First published in Scout London in May 2012.

At times, art can feel a little intimidating – especially for those without formal art education. The prospect of doing one’s homework before attending the latest must-see exhibition can be somewhat off-putting.

But the new exhibition at the Barbican, Bauhaus: Art As Life, will look at the history and innovation behind one of modern art’s biggest cultural movements in a way which goes beyond displaying the work.

The exhibition – the largest of its kind for 40 years – is a celebration of the diversity behind the 14-year life span of Bauhaus, with photography, sculptures, theatre and installations. Curator, Catherine Ince says that this multi-disciplinary aspect was what made Bauhaus so popular.

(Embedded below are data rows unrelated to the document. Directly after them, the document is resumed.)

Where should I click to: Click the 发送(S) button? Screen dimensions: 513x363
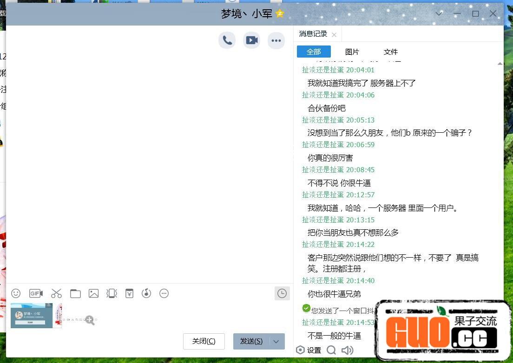[251, 341]
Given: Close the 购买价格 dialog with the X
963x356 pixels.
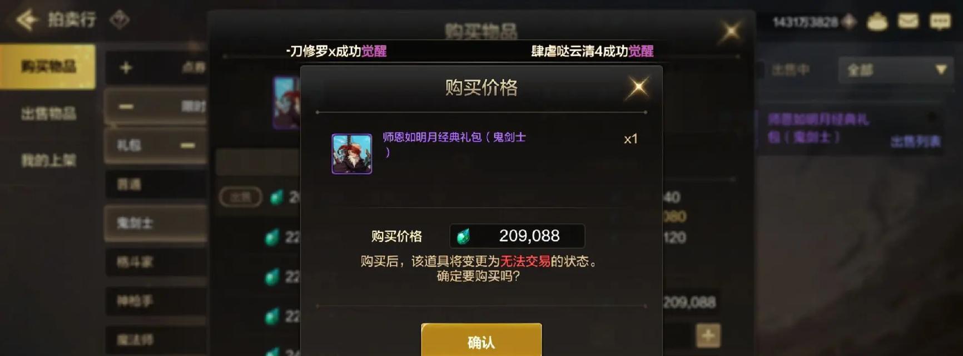Looking at the screenshot, I should (x=638, y=87).
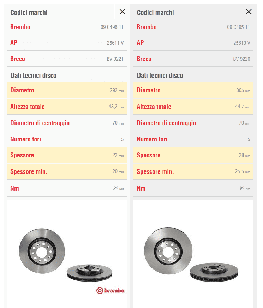Screen dimensions: 263x308
Task: Click the AP 25610 V row
Action: (193, 43)
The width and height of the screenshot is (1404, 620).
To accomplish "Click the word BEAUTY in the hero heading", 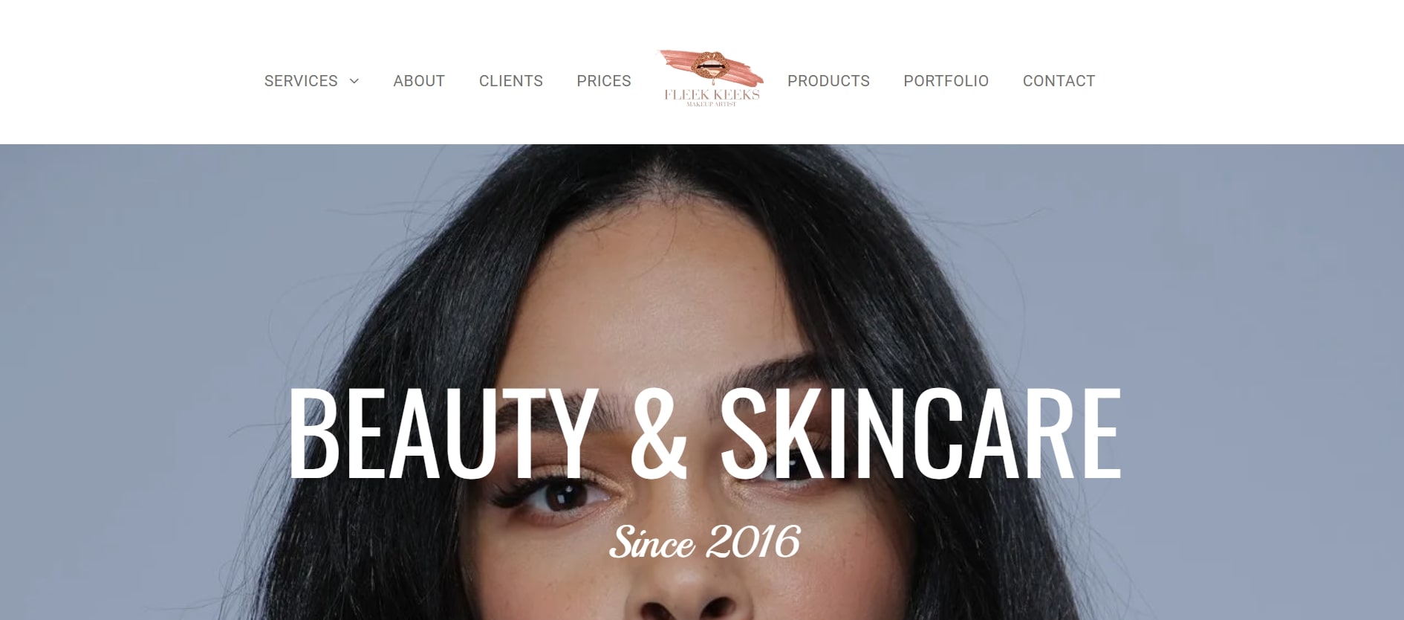I will tap(443, 433).
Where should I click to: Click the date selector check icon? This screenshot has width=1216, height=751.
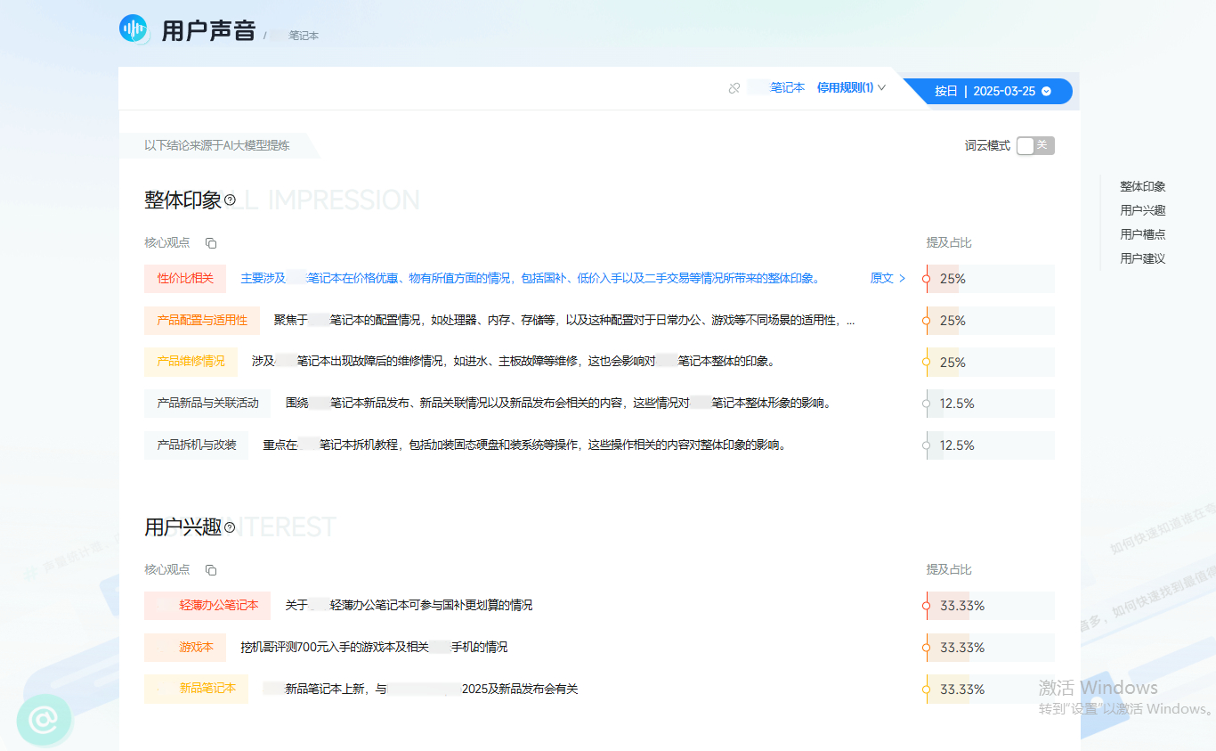point(1046,91)
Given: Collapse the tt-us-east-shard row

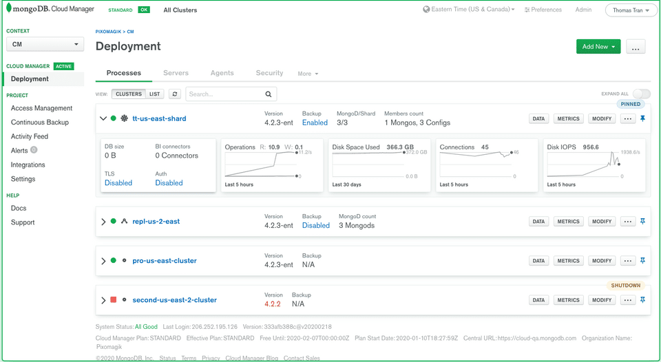Looking at the screenshot, I should click(103, 118).
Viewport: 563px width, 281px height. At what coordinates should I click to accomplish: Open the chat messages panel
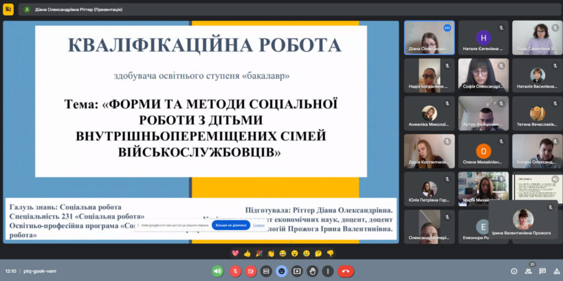click(543, 271)
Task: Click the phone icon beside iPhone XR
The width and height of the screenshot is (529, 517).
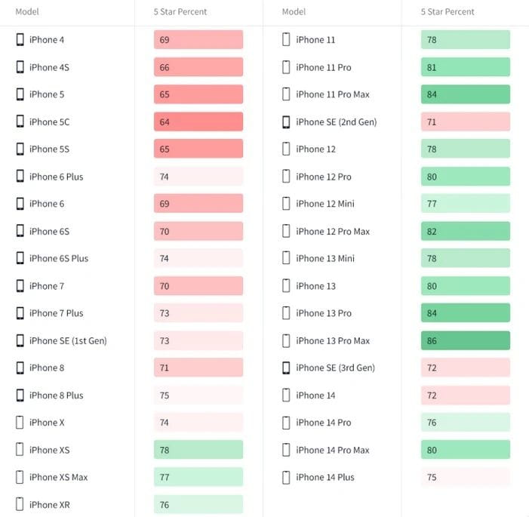Action: (20, 504)
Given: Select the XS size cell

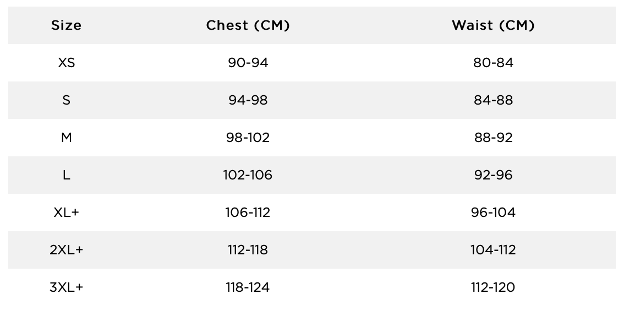Looking at the screenshot, I should coord(66,63).
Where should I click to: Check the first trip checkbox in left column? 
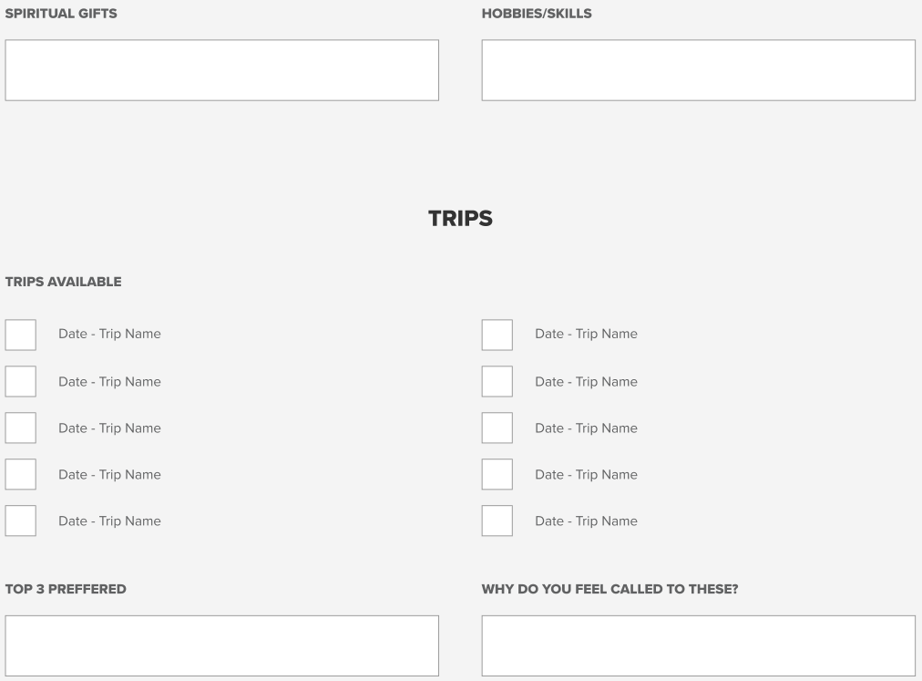point(21,335)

“What we tried to do with this exhibition was rather than paint a picture of the Bauhaus, we looked at the art school, what they made; what they worked on, the parties they had, the lifestyle, the relationships forged,” she tells Scout London.

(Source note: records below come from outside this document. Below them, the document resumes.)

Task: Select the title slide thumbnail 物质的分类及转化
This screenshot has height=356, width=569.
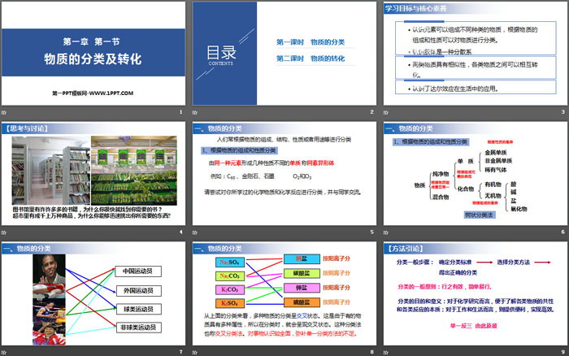Action: pyautogui.click(x=93, y=54)
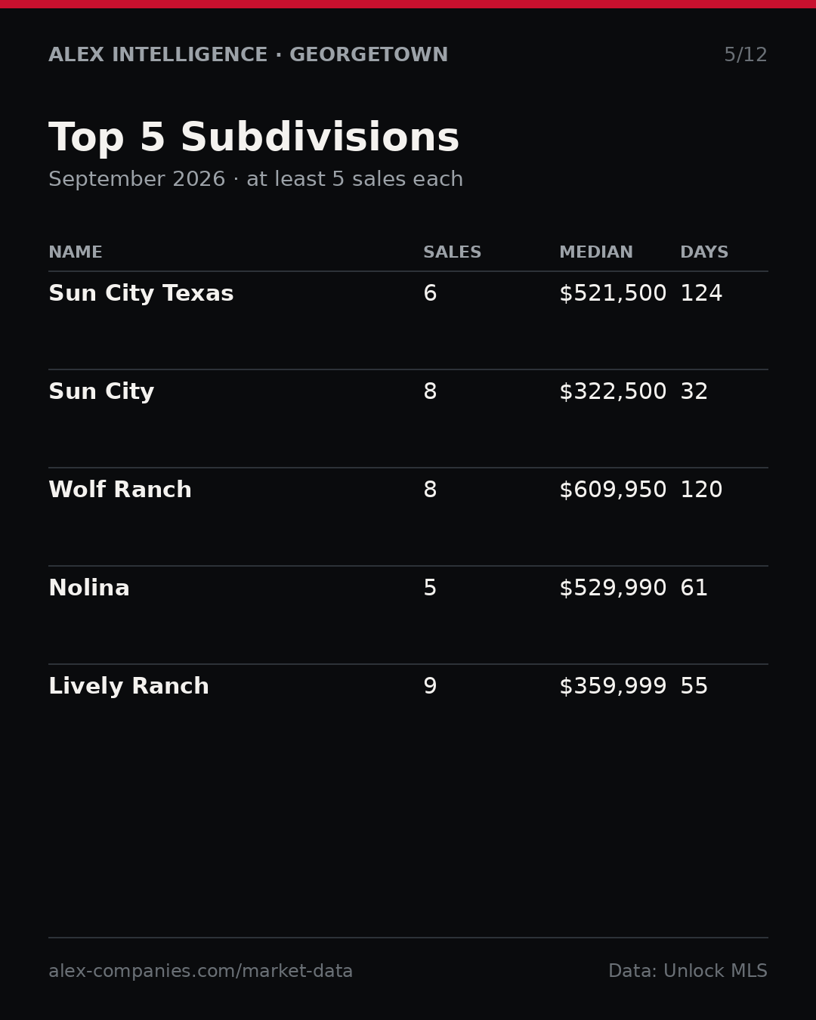
Task: Click the Lively Ranch subdivision name
Action: click(x=128, y=687)
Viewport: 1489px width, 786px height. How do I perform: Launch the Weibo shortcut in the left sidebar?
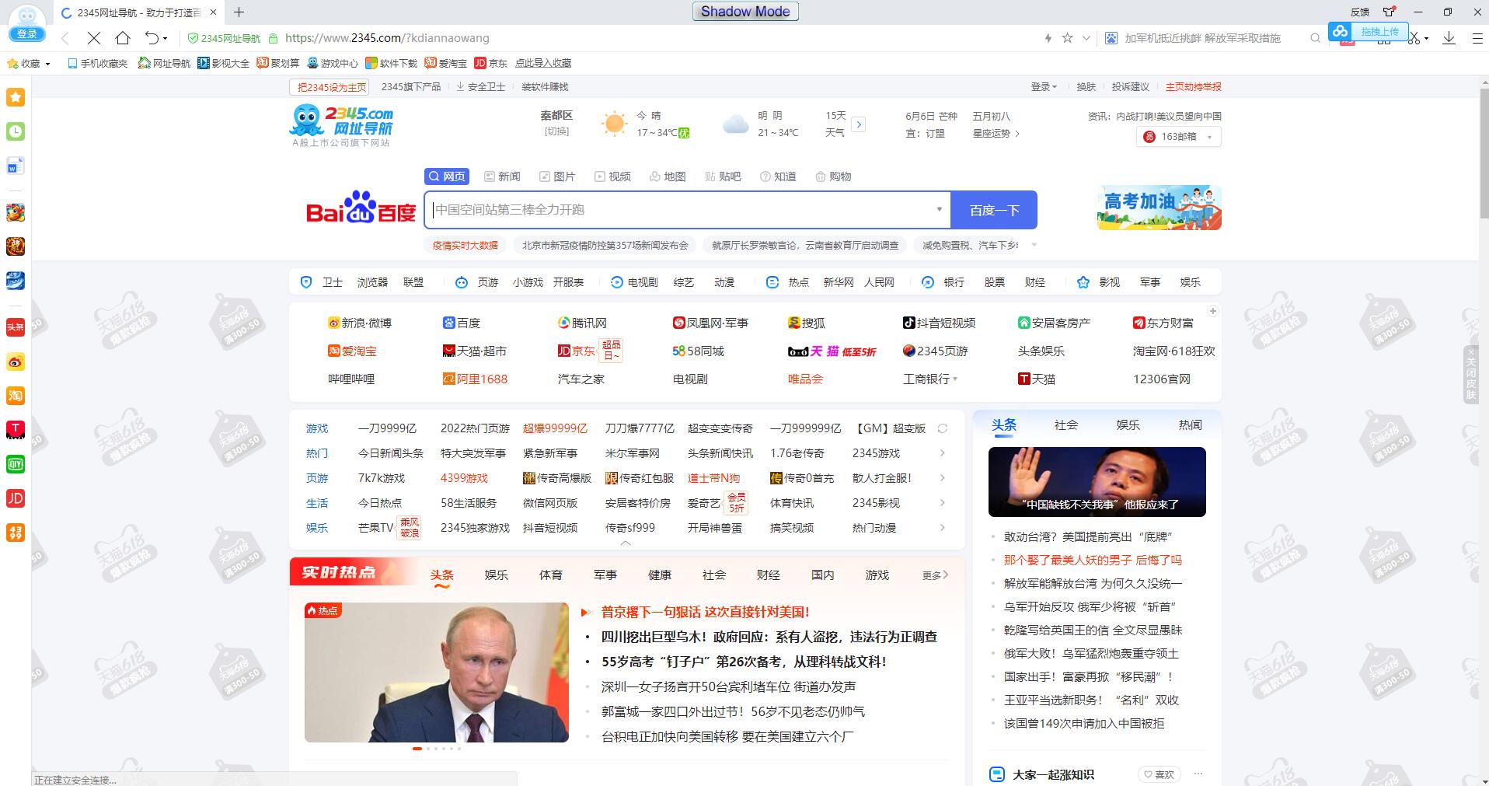(x=16, y=362)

“We weaved all the different things such as ceramics, furniture, photography and stagework together, because at the time, Bauhaus was a lifestyle.”

Staatliches Bauhaus was an art school in Germany, known for its marriage of fine art- and craft-work. After the German monarchy collapsed following the First World War, a new wave of expressionism grew from that which had formerly been suppressed. Young creatives, embracing radical aesthetics and new, exciting designs, rose to the forefront of architecture and art.

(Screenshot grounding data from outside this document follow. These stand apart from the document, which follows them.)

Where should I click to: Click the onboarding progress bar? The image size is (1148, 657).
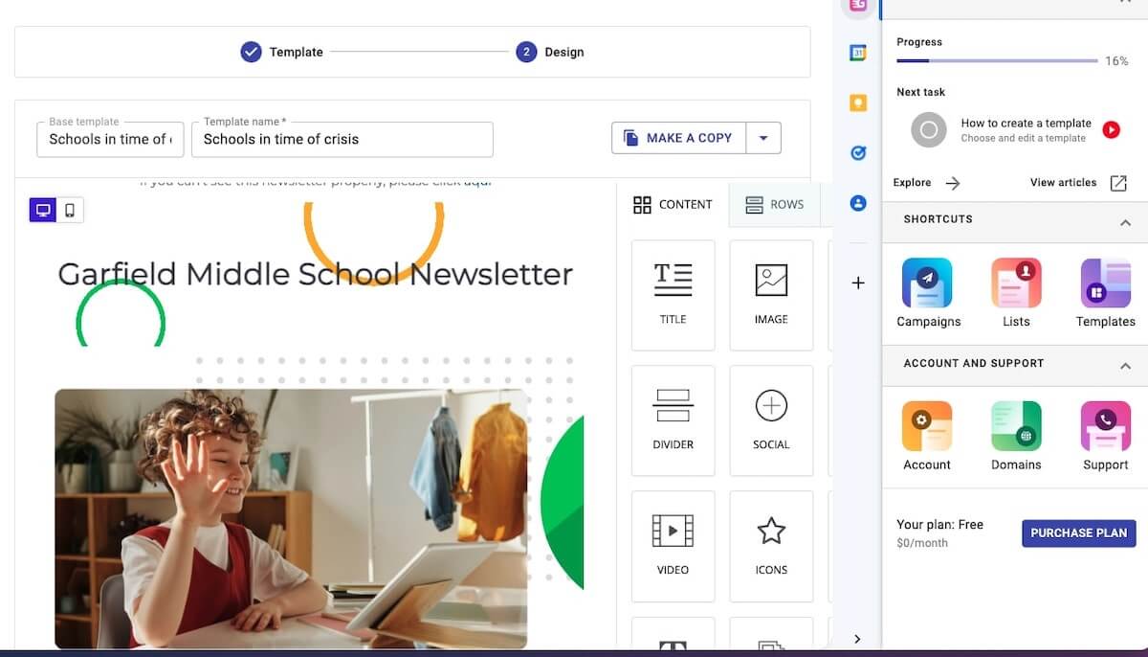coord(996,61)
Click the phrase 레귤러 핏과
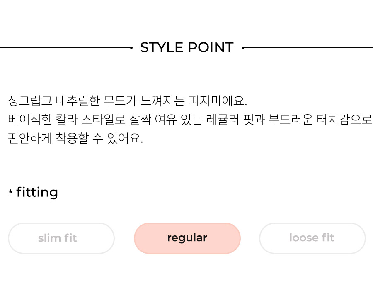373x289 pixels. pyautogui.click(x=235, y=119)
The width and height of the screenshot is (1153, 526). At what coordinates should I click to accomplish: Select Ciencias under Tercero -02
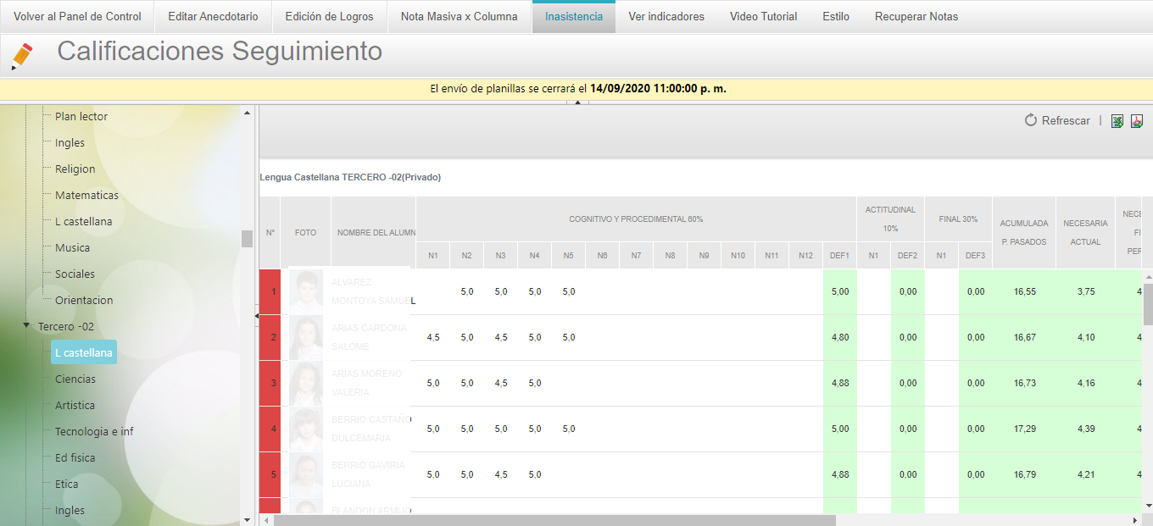75,379
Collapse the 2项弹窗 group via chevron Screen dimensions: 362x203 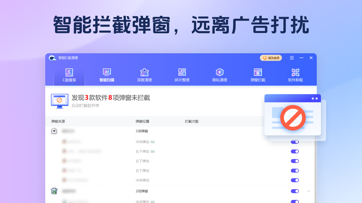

“People returned to appreciating art as a craft,” Ince explains. “And they appreciated the skill in the art.”

The exhibition will offer a unique insight into the Bauhaus lifestyle. Kite flying, for example, was incredibly popular and will be offered to Barbican visitors. There will also be costume parties, in recognition of the movement’s renown for flair and decadence.

“They were incredibly flamboyant,” says Ince. “But also thrifty; people would make a costume entirely out of plates and frying pans.

“We’re holding a costume workshop as part of the exhibit and Fred Butler, one of Lady Gaga’s designers, will be attending. It’s going to be really exciting.”

Bauhaus: Art As Life looks set to be an incredibly multi-dimensional exhibition; if you’re interested in discussions and talks, there are plenty on offer, with Peter Fischli offering an exciting insight into  his childhood with his father, Hans – a trained Bauhaus artist.

The movement’s cultural impact on London can be seen in a number of spots around London.. Notably, the Isokon Building on Lawn Road, Hampstead, which was built between 1933 and 1943 and is now considered one of the most architecturally significant buildings in the UK thanks to its Grade I Listed status. Premier crime novelist, Agatha Christie lived there during the 40s, apparently.

If you’d rather get out and see examples of the movement for yourself, the Social Housing and Bauhaus walk lets you see buildings inspired by Bauhaus throughout the city, specifically Golden Lane, Spa Green and the Finsbury Estates.

“I suppose it was the first modern artform,” says Ince. “They tried to unleash the individual’s creativity, and as constructivism gained ground, that started becoming more influential, too. Art aligned with industry, and in terms of creative education, Bauhaus was fundamental. People would go on to specialise their craft after learning about it.

“You could see it around you, you realise it’s influenced things around us like schools, buildings and furniture. It’s going to be a really exciting exhibit.”